Jerzy Marceli Harazin urodził się w Chełmie Lubelskim (2 czerwca 1923 r.) ale to matka jego pochodziła z Ryk. Była jedną z córek założyciela Jarmołowki, pana Władysława Jarmoły. Z zawodu Wacława Jarmolanka była dentystką. Ojciec Jerzego, Franciszek Harazin pochodził ze Śląska i był oficerem Wojska Polskiego. Zamieszkali w Rykach, a ich syn zaczął studiować w Warszawie.
Dom przy ulicy Wspólnej w kórym mieszkali Harazimowie . Po wojnie w Rykach mówiło się, że syn państwa Harazinów zginął w Powstaniu Warszawskim. Jak się okazało z biegiem czasu, było to trochę inaczej. Nie udało się jeszcze ustalić, czy był członkiem któregoś z oddziałów AK. Wiadomo tylko, że dostał się do niewoli niemieckiej prawdopodobnie już po 20 sierpnia.W dniu 28 sierpnia 1944 roku został wysłany transportem kolejowym, wraz z setkami innych powstańców, do obozu koncentracyjnego Flossenburg w Bawarii. W tym samym transporcie byli żołnierze batalionu „Parasol”.

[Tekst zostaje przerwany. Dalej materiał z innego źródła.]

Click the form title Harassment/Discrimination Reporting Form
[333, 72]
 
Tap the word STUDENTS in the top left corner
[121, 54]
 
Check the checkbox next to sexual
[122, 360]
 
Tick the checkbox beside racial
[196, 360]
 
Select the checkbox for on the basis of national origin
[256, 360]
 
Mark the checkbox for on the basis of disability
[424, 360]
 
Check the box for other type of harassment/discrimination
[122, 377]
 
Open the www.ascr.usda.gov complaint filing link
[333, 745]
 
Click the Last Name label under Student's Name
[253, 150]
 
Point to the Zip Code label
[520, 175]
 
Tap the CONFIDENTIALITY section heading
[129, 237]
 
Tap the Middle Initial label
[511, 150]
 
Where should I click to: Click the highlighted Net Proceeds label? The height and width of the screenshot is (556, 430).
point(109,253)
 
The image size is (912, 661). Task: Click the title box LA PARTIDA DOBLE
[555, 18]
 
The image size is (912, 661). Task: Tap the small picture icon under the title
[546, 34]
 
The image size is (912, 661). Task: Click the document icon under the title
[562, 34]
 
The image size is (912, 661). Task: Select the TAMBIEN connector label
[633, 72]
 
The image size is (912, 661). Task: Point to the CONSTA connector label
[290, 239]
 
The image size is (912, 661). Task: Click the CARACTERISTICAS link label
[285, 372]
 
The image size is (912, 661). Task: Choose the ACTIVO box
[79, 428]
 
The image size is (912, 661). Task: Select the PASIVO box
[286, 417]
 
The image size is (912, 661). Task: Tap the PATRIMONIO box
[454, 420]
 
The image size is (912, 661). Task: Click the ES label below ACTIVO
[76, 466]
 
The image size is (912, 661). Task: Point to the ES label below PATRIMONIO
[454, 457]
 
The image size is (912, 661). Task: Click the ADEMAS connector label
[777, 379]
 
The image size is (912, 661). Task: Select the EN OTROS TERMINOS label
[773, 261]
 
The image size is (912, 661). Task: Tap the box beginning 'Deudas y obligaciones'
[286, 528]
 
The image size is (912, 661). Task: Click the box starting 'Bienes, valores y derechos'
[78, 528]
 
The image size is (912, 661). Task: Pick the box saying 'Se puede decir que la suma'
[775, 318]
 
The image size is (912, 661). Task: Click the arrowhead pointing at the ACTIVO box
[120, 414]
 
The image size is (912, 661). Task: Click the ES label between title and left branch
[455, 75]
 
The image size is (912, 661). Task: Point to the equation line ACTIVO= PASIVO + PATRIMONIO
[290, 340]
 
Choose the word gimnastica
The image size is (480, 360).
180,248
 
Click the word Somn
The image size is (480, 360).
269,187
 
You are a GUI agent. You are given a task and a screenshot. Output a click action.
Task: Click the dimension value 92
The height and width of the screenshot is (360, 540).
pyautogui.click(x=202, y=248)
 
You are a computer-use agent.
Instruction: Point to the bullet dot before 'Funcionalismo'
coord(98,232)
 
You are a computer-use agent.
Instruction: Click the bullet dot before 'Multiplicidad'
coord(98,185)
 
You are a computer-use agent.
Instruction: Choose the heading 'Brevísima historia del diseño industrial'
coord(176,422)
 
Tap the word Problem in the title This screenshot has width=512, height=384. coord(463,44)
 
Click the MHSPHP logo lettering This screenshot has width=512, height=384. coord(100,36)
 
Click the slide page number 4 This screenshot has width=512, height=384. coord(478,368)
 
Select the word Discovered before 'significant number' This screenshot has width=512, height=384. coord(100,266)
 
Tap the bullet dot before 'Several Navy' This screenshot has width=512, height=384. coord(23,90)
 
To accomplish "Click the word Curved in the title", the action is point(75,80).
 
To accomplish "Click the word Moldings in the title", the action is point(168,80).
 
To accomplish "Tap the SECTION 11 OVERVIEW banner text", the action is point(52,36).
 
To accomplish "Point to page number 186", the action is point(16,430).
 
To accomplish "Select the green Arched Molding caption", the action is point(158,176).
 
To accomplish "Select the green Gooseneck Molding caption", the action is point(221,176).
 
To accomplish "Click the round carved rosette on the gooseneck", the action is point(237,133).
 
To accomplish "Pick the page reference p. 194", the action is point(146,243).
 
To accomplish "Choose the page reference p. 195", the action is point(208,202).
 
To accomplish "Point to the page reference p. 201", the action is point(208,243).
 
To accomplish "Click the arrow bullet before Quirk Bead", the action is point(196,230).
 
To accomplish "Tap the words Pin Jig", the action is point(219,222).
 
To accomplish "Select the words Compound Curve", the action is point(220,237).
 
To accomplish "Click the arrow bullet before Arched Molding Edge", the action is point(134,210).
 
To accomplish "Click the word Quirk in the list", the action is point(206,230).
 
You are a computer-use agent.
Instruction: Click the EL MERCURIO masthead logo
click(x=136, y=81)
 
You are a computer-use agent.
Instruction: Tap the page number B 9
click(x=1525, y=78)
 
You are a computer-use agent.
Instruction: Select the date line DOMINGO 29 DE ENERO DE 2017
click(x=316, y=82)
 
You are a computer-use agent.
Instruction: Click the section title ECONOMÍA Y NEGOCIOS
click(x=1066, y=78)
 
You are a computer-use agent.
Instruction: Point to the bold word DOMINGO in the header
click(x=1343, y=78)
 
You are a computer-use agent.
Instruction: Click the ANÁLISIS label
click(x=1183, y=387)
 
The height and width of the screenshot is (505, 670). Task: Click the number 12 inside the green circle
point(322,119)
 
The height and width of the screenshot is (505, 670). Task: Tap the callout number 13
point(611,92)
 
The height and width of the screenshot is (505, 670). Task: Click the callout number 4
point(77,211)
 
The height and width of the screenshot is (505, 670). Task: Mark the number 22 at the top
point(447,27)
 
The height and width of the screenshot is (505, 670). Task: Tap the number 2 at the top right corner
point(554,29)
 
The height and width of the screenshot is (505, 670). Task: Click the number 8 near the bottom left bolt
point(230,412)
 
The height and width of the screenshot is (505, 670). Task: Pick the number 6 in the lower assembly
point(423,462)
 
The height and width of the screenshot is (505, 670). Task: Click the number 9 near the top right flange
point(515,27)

Komendantura SS,KL Flossenburg
To, że prawdopodobnie był walczącym powstańcem, może świadczyć fakt, że według rozkazu Himmlera „wszystkich mężczyzn czynnie uczestniczących w działaniach bojowych zsyłać do obozów koncentracyjnych”.  Plac apelowy KL Flossenburg We Flossenburgu, jako więzień nr 19493 nie przebywał długo, bo już 4 września 1944 w transporcie 1300 więźniów został wysłany jako „Hilfsarbeiter” do filii obozu w czeskich Litomierzycach (Leitmeritz), gdzie trwała budowa największej podziemnej fabryki zbrojeniowej – kompleksu Richard. Możliwe, że wkrótce zachorował, gdyż 24 listopada odesłano go transportem F z powrotem do KL Flossenburg. Jerzy Marceli Harazin zmarł w tym obozie 7 grudnia 1944 roku
„Tu leżą popioły i kości masowego spalenia zwłok”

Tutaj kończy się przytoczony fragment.